[Collected data]

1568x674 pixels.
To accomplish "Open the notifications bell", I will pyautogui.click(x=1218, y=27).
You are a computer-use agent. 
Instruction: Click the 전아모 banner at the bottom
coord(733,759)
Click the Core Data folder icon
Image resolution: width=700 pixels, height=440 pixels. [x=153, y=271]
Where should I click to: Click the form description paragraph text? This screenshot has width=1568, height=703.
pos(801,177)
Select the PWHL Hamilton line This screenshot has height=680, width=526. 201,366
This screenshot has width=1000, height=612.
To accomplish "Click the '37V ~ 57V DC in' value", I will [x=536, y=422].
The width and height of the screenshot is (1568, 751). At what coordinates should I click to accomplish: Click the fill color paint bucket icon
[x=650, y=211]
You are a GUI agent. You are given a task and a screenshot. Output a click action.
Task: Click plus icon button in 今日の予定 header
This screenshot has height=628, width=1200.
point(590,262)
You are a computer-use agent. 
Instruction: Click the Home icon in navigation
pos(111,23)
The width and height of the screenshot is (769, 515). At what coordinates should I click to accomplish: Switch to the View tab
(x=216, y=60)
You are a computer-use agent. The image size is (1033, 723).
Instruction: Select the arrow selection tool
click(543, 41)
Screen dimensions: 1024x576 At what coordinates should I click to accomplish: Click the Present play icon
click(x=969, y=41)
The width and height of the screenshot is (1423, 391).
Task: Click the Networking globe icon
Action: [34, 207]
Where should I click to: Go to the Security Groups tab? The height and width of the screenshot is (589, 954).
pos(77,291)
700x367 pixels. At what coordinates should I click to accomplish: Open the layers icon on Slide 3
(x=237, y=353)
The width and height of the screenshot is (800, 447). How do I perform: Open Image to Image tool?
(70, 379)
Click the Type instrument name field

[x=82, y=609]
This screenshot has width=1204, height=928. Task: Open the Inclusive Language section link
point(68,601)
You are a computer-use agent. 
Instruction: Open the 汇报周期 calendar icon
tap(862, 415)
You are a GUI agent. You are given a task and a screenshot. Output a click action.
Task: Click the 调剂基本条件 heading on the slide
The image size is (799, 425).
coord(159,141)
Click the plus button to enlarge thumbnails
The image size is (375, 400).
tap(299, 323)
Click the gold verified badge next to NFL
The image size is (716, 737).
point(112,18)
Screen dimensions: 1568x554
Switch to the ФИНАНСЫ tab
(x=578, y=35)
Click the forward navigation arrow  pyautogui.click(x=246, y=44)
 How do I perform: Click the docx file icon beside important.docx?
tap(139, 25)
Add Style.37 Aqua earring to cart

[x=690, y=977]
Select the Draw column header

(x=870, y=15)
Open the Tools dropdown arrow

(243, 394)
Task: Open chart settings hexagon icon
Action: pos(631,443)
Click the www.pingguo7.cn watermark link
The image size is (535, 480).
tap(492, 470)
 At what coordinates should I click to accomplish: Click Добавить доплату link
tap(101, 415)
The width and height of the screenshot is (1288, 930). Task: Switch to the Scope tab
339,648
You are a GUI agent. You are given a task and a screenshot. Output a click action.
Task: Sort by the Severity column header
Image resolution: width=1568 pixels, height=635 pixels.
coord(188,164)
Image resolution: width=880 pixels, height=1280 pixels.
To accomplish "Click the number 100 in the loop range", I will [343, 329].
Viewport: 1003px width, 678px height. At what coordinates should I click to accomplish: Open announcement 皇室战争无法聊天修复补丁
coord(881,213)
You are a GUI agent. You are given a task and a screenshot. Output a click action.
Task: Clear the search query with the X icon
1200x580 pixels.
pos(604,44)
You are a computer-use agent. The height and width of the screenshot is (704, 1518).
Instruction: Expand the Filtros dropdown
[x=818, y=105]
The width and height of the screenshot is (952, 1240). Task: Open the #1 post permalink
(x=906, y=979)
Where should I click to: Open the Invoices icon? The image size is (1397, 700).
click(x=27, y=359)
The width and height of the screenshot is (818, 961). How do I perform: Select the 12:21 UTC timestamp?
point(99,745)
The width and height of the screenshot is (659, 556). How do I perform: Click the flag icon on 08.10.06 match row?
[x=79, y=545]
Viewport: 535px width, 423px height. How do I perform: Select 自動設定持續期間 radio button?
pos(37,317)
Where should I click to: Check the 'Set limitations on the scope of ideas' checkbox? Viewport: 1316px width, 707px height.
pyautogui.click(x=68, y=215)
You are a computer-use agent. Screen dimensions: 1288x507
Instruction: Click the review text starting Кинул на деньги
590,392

▶ _EXERCISE DESCRIPTION_
Whenever the string "will" occurs in a line of the entries above, copy that line.

▶ _TASK SOLUTION_
To accomplish "Open the notifications bell", I will pyautogui.click(x=1218, y=27).
To accomplish "Click the '37V ~ 57V DC in' value", I will [x=536, y=422].
To accomplish "Click the number 100 in the loop range", I will [343, 329].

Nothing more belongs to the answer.